Phenotypic severity of HbE-beta thalassemia depends on hemoglobin F Level. Gamma globin chain induction has the potential of increasing HbF and decreasing transfusion dependence, and disease severity. Decitabine as a hypomethylating agent can activate repressed gamma globin gene and lead to increase in hemoglobin F.
To study effect of Decitabine on hemoglobin level, hemoglobin F and transfusion requirement as well as its adverse effects.
Materials and Methods
Thirty patients of HbE Beta thalassemia were enrolled. Both transfusion dependent (TDT) and non-transfusion dependent patients (NTDT) were included after obtaining informed consent. Inclusion criteria included - age greater than 18 years, free of transfusion for at least 90 days before entry (only for NTDT to get better idea of baseline hemoglobin), without any co-morbidity.Participants received 0.2 mg/kg of 5-aza-2′-deoxycytidine (decitabine) subcutaneously on two consecutive days a week for at least 12 weeks. Complete hemogram was done every two weeks and HPLC at every four week interval, till two months after last dose of drug. Patients were transfused packed red blood cells (PRBC) if symptomatic or if Hb < 5gm/dl.
Thirty patients (21- NTDT and 9 - TDT), were included in this study. Study comprised of 16 males (53.3 percent) and 14 females (46.7 percent) with a mean age of 29.33 years (summarized in table 1). Hemoglobin increment of > 1gm/dl was seen in 7 (33.3 percent) and >0.5 gm/dl was seen in 8 (38.1 percent) patients of NTDT group. For NTDT group peak mean increment in hemoglobin was 0.938 gm/dl (p value <.001, 95 percent confidence interval 1.33 to 0.539). Detailed results and paired analysis given in table 2. Graph A and Graph B shows trends in hemoglobin and hemoglobin F percentage respectively.
Transfusion requirement decreased to 0.24 units compared to 0.96 units per patient per month for TDT patients over a period of last one year. Out of the nine transfusion dependent patients five (55 percent cases) became transfusion independent and continued to remain so during mean follow up period of 6 months (range: 4months to 10 months), three patients continued to remain transfusion independent even after discontinuation of therapy.
Decitabine was well tolerated, no hematological toxicity was documented. Regarding non-hematological toxicities, 1 patient complained of chest tightness (grade 1), 1 patient had malena (grade III), endoscopy of this patient showed gastric erosion, 3 patients developed respiratory tract infection (grade I/II- managed on day care basis), 1 patient complained of small joint pain (grade I).
Various drugs like hydroxyurea, 5-azacytidine, decitabine, erythropoietin stimulating agents have been evaluated as hemoglobin F inducing agents. Hydroxyurea has shown beneficial effect in HbE Beta Thalassemia patients, with range of response being in between 1% and 90%, and averaging at 20% (Musallam KM et. al Blood 2013). The efficacy of agents such as hydroxyurea is compromised by the suppressive effects on bone marrow function. Hydroxyurea has mutagenic effect also. (Bradai M et al. Transfusion. 2007).Few studies noted a decline in hematological response beyond 12 months (Rigano P et al. BJH 2010). So an alternative is required.

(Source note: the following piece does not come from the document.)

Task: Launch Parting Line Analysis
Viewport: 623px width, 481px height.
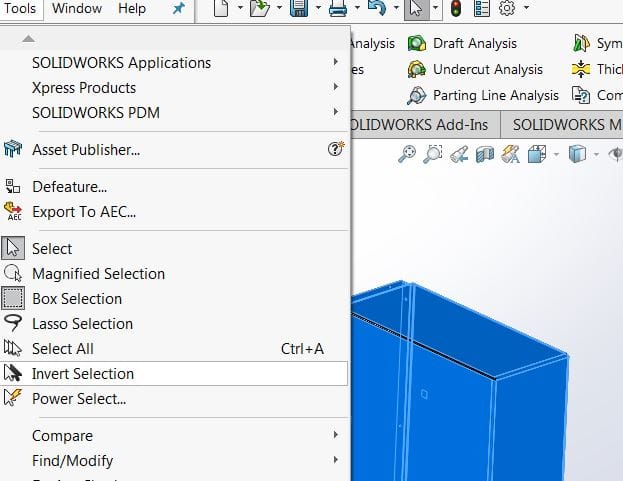Action: (495, 95)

Hypomethylating agents can cause activation of gamma globin gene and hence, use of decitabine can be a promising strategy. The only study done previously, showed increased total hemoglobin and absolute fetal hemoglobin. Treatment was well tolerated, with the main adverse event being an elevation in platelet counts (Oliviero NF et al. Blood 2011).
In the present study relatively larger number of patients were followed up for a longer period of time and included both TDT and NTDT group.Decitabine was found to increase both hemoglobin and hemoglobin F in NTDT group. In the TDT group it decreased transfusion requirement significantly with increase in hemoglobin F percentage.
Even though this study showed good response in HbE/ Beta thalassemia, a randomized control trial with hydroxyurea, with even longer duration of follow up needs to be done to compare both the drugs.
Decitabine is well tolerated, and is efficacious in increasing hemoglobin F percentage in HbE Beta thalassemia patients. There is decrease in transfusion requirement in TDT group. There is improvement in total hemoglobin as seen in NTDT group.
No relevant conflicts of interest to declare.
Asterisk with author names denotes non-ASH members.